YP Singh Column: Time for damage control to fix lapses in Salman case
It was on a dull afternoon in the monsoon of 2012 that I received information that the police were manipulating the Salman Khan trial. This information was verified, and the inferences from it were startling.
One could see that the case had languished for about eight years, even though the trial had commenced in right earnest. People had just forgotten about the case. No one was aware what was happening. The investigation had faltered on various counts. With a view to ensure that the case was woken from slumber, full facts were presented before the press on November 2, 2012. Thereafter, an application was made under Section 340 of the Code of Criminal Procedure (CrPC), 1973, before the court to take action against the cops who had faltered and had put out wrong facts. The court then issued summons to the police and also to Salman Khan.
Amidst all this, the case got transferred to the Sessions Court. Now, the ruling of the High Court is known to one and all.
From facts and law, it is apparent that the police weakened the case and committed lapses on several counts. The conduct of the police was intriguing and highly suspicious when the only surviving star eyewitness, Kamaal Khan — whose testimony was pivotal to the case — was dropped. This was after he had submitted a written bond undertaking to appear for deposition, and after summons had been issued by the Sessions court for his appearance.

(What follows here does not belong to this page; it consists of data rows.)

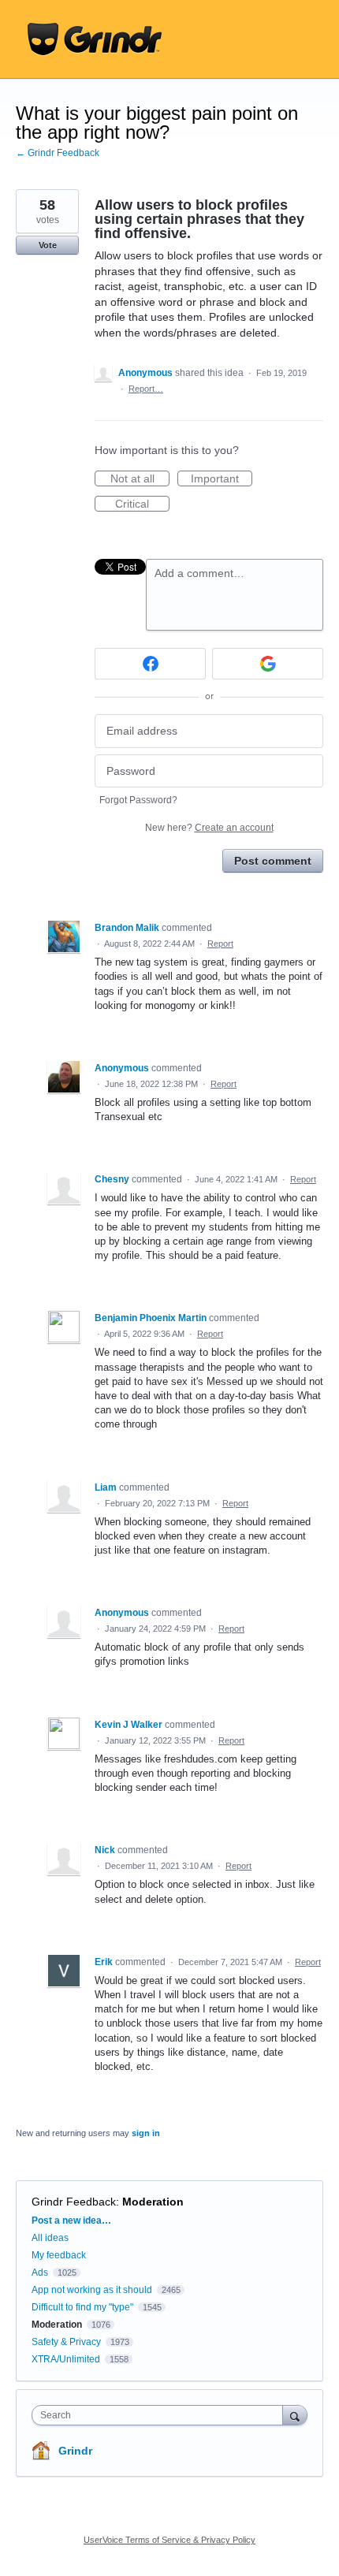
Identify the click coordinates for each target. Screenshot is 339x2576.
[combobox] (160, 2415)
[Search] (294, 2415)
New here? (209, 827)
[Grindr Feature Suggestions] (94, 39)
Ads (40, 2272)
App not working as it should (92, 2289)
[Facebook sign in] (150, 663)
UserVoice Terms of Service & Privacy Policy (169, 2539)
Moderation (153, 2201)
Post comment (272, 860)
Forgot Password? (138, 800)
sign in (146, 2133)
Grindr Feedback (74, 2201)
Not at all (140, 479)
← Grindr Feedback (57, 152)
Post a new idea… (71, 2220)
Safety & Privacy (67, 2341)
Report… (146, 388)
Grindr (75, 2450)
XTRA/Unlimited (66, 2359)
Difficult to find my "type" (82, 2307)
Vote (48, 245)
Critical (142, 504)
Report (220, 943)
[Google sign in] (267, 663)
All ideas (50, 2237)
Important (221, 479)
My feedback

Then, the police made a mockery of the trial, where, out of 64 witnesses against whom summons were issued, 37 were dropped. Many witnesses could have given testimonies crucial in proving the case. How could the police drop so many critical witnesses?
The police also made another glaring lapse during investigation — while they took statements of three less crucial witnesses before the Magistrate under Section 164 of the CrPC (Code of Criminal Procedure), they did not record the statements of star witnesses Kamaal Khan and Ravindra Patil. Both of them had deposed during the police investigation that it was Salman who was at the wheel.
What is further noteworthy is that the police’s role during the trial was highly passive. When the police got to know that Ashok Singh was falsely put up as the driver, they abdicated their statutory obligation to move for perjury charge, which would have ensured that the person giving false evidence could be punished in accordance with the law. Any aggressive prosecution machinery, committed to defending the case, would have done so. If this legal obligation were to have been accomplished, perhaps, the position of the prosecution in the High Court would have been much stronger.
When so many aforesaid circumstances were engineered by the prosecution to help Salman, the High Court verdict comes as no surprise. Nevertheless, the court could have invoked the option to send the case for retrial under Section 386 of the CrPC to rectify the defects.
But the next important question is should we keep quiet to see the offender walk free with a demeanour tinged with put-up redemption. Certainly not.
The prosecution has to retrieve the case by moving the Supreme Court, which can either convict the accused or put up the case for further investigation and trial. It is also necessary to figure out who were the cops who bestowed their statutory grace on Salman, and ensure they face the due consequences.
If, in this case, where the entire nation is watching, justice is not made synchronous with the judgment, the faith and confidence of the people in our criminal justice system shall be undermined. Hence, it is imperative to devise a strategy for damage control.